From preneoplastic lesion to heterogenous tumor: recent insights into hepatoblastoma biology and therapeutic opportunities.

Hepatoblastoma is the most common pediatric liver cancer, with the fastest rising incidence among childhood malignancies. Early genomic studies revealed that hepatoblastoma has the lowest mutational burden of any human cancer, however, recent advances in single-cell RNA-seq, multiomics, spatial transcriptomics, and functional genomics screenings have revealed substantial complexity. Diverse cellular subpopulations, divergent WNT signaling, key developmental pathways, and intricate interactions between the tumor cells and tumor immune microenvironment (TME) collectively shape tumor heterogeneity, disease progression, therapeutic responses, and genetic dependencies. Mosaic embryonic loss of heterozygosity (LOH) at chromosome 11p15.5 may be a hepatoblastoma-initiating event, as clonal expansion of 11p15.5 LOH occurs in adjacent normal liver tissue. A cholangiocyte-like subpopulation expresses FGF19, in a SOX4-dependent, paracrine manner, to drive the proliferation of neighboring embryonal hepatoblastoma cells. WNT-signaling dependent MDK promotes the immunosuppressive TME, which impairs immune cell infiltration. The TME may also be driven by islands of erythroblasts, which influence treatment resistance.

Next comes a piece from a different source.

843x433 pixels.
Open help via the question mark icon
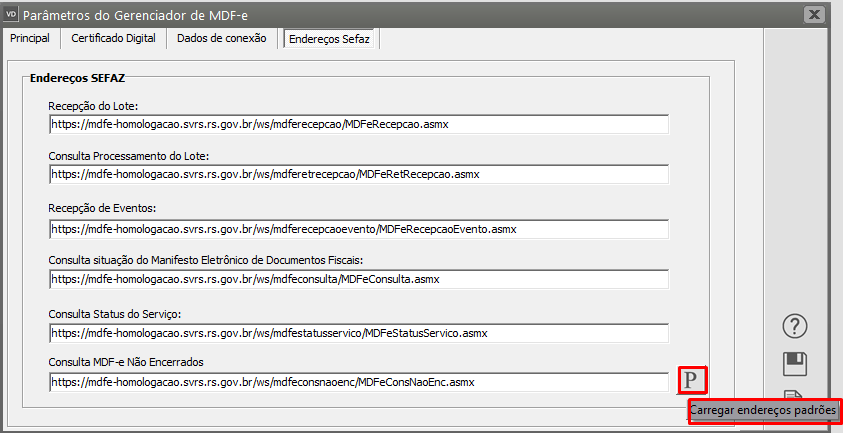[795, 325]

Plasticity driven by changes in chromatin accessibility enables differentiation transition between hepatocytic and liver progenitor cell types, which is associated with treatment resistance. Here, we review recent findings in pediatric hepatoblastoma cells, tumor-associated cell types, and genetic dependencies that will serve to advance hepatoblastoma therapy. Clinical trial number: Not applicable.